PESCARA – In Consiglio Comunale si è recentemente discusso di modelli urbanistici, focalizzandosi sul caso della nuova sede della Regione nell’area di risulta. Questo progetto, che si integra con altri interventi come i due silos, il terminal bus, un parco, un parcheggio sotterraneo e alcuni negozi, rappresenta un perfetto esempio del cosiddetto “modello della Città della Ribollita“.
Per chi non conosce il termine, è utile ricordare che il modello trae ispirazione dalla tradizione culinaria: nulla si butta, tutto si riutilizza, mescolandolo in un unico “pentolone” urbano. La teoria si fonda su due assiomi:
- buono più buono fa buono e male non fa;
- uno spazio è un vuoto da riempire.
Questo approccio, rigorosamente adottato a Pescara, è evidente non solo nel progetto della sede regionale, ma anche nella gestione della cosiddetta Strada Parco, un luogo simbolico per il modello della ribollita.

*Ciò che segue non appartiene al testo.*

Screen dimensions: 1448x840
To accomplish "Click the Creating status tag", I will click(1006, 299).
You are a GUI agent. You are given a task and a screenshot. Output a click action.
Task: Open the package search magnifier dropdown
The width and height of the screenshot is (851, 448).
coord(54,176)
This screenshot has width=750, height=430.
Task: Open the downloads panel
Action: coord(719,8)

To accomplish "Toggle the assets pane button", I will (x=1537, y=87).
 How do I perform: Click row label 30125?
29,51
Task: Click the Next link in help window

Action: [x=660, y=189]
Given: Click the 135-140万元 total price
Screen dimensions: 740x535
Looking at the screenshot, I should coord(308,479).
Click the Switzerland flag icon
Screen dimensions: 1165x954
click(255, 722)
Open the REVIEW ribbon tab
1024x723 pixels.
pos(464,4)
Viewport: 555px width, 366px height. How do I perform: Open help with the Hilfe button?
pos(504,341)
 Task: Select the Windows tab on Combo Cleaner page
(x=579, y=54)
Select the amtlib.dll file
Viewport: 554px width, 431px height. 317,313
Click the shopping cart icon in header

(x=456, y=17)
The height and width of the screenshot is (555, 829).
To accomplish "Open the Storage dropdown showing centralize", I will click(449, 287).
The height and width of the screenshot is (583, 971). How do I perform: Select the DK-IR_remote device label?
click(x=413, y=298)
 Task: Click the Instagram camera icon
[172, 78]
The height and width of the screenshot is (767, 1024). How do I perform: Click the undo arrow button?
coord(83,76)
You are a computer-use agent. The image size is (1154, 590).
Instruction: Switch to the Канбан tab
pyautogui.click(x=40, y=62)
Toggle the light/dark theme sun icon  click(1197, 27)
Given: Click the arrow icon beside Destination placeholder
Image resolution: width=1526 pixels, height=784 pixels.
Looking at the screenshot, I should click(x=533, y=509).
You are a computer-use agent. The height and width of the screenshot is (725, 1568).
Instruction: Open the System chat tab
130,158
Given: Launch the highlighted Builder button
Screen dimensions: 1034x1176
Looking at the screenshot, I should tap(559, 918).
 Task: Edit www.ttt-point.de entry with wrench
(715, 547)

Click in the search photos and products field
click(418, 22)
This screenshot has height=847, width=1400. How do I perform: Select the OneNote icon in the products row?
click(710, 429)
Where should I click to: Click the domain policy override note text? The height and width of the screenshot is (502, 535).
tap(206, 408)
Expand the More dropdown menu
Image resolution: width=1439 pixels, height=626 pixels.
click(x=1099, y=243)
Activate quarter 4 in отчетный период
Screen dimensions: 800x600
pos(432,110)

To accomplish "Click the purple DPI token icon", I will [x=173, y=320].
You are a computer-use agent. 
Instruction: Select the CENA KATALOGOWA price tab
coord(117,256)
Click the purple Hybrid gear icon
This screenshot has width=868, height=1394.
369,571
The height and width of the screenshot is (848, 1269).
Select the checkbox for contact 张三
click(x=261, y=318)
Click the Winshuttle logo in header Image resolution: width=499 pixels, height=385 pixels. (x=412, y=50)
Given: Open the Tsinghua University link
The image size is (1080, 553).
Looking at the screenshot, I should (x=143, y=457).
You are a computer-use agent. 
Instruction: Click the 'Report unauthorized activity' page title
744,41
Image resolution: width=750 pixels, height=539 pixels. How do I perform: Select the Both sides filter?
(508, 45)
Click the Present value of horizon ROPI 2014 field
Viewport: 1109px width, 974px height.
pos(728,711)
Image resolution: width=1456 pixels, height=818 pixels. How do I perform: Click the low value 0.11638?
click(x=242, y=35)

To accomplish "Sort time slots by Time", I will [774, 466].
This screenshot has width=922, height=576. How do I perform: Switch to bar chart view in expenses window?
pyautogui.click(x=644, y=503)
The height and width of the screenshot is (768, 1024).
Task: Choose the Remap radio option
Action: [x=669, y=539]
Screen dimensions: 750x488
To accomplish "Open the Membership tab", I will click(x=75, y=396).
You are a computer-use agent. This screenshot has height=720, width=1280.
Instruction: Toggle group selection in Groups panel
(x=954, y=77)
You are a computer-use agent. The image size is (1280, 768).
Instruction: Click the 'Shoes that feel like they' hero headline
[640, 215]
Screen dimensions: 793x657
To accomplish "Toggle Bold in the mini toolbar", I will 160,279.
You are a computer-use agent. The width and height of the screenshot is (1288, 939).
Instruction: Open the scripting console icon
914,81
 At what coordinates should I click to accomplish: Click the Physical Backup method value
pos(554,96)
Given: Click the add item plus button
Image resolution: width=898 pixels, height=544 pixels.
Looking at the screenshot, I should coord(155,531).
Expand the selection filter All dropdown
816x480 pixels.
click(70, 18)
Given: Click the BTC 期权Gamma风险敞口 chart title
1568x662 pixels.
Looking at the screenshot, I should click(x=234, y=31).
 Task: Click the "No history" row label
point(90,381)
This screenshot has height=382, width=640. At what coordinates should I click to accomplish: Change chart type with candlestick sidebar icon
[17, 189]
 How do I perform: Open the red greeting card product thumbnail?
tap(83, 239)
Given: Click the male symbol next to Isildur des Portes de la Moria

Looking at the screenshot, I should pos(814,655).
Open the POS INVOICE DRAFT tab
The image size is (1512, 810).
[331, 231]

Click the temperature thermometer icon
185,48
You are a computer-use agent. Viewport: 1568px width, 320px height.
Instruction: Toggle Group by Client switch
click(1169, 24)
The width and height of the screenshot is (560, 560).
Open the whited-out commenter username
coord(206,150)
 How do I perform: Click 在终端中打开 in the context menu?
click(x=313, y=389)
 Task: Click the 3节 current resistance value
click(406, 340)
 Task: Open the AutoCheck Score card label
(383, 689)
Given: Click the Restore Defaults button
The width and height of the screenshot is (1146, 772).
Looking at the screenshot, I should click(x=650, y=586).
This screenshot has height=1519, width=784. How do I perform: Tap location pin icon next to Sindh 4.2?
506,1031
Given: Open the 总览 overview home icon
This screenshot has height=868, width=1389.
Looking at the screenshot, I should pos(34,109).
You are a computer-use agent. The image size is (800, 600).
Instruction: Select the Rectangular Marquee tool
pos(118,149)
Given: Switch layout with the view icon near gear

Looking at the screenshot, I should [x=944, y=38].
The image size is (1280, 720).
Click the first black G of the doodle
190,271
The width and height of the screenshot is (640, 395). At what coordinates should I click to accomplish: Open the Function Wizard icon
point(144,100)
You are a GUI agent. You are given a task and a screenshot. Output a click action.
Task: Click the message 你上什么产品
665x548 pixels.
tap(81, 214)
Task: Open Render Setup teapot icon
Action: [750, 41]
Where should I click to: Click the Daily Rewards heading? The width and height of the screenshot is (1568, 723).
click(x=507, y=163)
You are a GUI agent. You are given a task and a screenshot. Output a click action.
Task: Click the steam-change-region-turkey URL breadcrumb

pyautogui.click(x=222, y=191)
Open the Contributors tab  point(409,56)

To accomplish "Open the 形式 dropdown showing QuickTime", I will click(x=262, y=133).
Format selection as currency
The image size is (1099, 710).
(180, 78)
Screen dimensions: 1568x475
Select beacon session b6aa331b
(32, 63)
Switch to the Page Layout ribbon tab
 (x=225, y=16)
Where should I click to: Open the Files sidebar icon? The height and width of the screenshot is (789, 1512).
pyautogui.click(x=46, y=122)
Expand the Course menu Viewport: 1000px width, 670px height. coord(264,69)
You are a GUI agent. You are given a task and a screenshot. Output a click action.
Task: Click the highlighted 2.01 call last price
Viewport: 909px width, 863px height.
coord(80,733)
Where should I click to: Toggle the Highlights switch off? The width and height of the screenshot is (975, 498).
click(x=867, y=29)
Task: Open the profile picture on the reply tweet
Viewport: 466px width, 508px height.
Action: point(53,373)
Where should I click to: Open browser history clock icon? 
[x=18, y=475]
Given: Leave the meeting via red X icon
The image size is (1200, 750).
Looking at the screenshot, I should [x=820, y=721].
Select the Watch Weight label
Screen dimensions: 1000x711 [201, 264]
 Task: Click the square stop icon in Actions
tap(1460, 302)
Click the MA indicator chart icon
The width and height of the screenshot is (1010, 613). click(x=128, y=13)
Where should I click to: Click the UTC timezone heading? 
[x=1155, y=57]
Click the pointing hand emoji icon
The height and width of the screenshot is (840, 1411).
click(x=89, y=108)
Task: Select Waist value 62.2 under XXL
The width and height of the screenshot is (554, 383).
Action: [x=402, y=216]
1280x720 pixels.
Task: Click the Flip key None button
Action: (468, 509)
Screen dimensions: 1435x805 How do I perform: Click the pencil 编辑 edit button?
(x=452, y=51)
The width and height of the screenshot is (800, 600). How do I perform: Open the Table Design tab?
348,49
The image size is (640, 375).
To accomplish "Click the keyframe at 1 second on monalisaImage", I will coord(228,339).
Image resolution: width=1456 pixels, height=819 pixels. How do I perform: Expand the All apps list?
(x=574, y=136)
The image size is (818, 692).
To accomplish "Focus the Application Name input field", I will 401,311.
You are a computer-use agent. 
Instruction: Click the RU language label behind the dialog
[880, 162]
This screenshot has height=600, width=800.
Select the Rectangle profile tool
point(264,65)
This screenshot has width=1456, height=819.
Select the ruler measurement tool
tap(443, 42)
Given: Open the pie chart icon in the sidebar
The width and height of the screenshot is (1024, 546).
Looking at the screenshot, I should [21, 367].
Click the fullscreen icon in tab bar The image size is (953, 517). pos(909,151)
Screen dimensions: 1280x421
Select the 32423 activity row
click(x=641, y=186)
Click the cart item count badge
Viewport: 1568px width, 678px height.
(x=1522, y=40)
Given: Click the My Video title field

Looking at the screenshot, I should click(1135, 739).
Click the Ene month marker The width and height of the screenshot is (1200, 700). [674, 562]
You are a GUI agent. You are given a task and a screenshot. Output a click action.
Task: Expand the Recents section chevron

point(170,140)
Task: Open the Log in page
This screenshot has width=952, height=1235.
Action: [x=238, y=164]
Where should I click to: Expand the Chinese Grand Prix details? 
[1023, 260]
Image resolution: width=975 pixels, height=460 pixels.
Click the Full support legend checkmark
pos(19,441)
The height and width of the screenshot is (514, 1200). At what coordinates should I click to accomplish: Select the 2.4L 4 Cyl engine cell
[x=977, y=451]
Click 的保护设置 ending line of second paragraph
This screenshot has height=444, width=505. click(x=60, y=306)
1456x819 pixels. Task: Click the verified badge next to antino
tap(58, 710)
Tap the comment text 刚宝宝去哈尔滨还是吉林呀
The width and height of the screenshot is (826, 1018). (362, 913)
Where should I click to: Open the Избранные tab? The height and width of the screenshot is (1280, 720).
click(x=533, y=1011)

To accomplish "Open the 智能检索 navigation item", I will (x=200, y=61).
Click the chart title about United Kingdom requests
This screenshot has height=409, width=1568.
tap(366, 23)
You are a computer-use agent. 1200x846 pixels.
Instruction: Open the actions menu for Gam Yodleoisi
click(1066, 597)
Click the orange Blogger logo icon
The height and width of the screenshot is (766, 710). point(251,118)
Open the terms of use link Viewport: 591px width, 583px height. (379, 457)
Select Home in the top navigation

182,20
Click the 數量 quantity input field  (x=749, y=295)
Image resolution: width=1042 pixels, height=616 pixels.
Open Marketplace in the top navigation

Dalla sua trasformazione in parcheggio temporaneo, fino all’attuale destinazione come corridoio per i nuovi 7 bus elettrici, è chiaro come ogni nuovo elemento (“avanzo“) venga sapientemente “ribollito“.
Oggi, sulla Strada Parco, troviamo pali per elettrificazione, fermate bus e altre infrastrutture. Uno spazio che, ricordando l’assioma n. 2, è un vuoto da riempire. E quale utilizzo migliore se non quello di destinare questo vuoto ai bus elettrici? Dopotutto, fino ad ora è stato “impropriamente” utilizzato da cittadini a piedi o in bicicletta – pratiche che contrastano con la nostra immagine di città traboccante di vigoria muscolare.
È dunque evidente che il modello della Città della Ribollita è non solo malleabile, ma anche sorprendentemente reattivo: esso risponde alle esigenze contingenti con tempi rapidi, evitando di farsi imbrigliare da pianificazioni di vasta scala o da lunghe programmazioni.
E i lunghi filobus acquistati tempo fa? Anche loro trovano posto nel sistema: oggi occupano gli hangar vuoti di TUA, dimostrando che, in un modo o nell’altro, tutto si incastra nel modello della Ribollita.
Il rigore scientifico di questa visione urbanistica offre prospettive illuminanti. Come si suol dire, tutto torna.